A way to abstract time that allows for time travel in your unit tests.
Writing DateTime.UtcNow
ties your code to "right now" which causes temporal issues in unit testing. This simple package allows you to swap out how time is configured in your entire app.
For instance you can:
- Use
DateTime.UtcNow
in production - Use
SpecificTimeProvider
to set the current date to an exact date\time in tests. - Use
SpecificTimeProvider
to advance time to a specific date\time after a step has occurred in tests.
Each provider implements ITimeProvider
.
To new one up, simply new things up and call GetTime()
.
var provider = new SystemUtcDateTimeProvider();
var rightNow = provider.GetTime();//whatever the UTC time right now
var provider = new SpecificTimeProvider(new DateTime(1955, 11, 5);
var rightNow = provider.GetTime();//will be November 5, 1955
provider.SetTime(new DateTime(1985, 10, 26));//mutate time by travelling to Oct 26th, 1985
rightNow = provider.GetTime();//Great Scott!
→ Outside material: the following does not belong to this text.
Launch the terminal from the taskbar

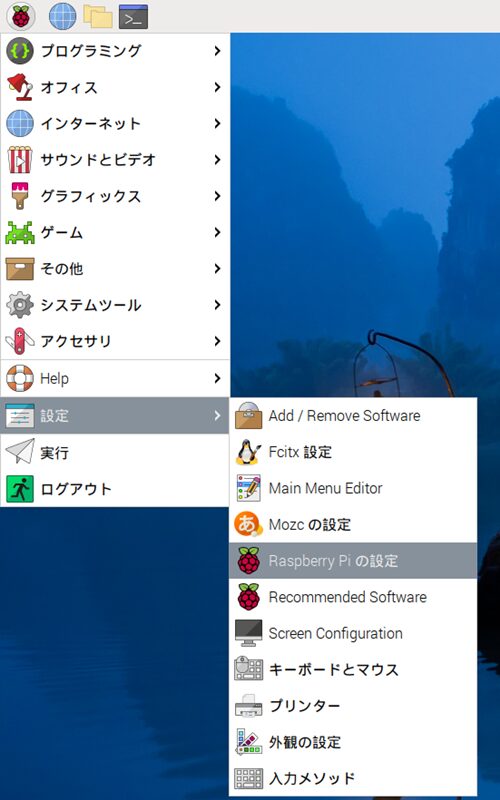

var container = new UnityContainer();//obviously using Unity here
container.RegisterType<ITimeProvider, SystemUtcTimeProvider>();
OR
container.RegisterType<ITimeProvider, SpecificTimeProvider>(new SingletonLifetimeManager(), new InjectionConstructor(specificTime));
Make sure you never call DateTime.<whatever>
in your code by depending on ITimeProvider
.
In this way you can change then entire app's clock by simply using whatever time provider you choose.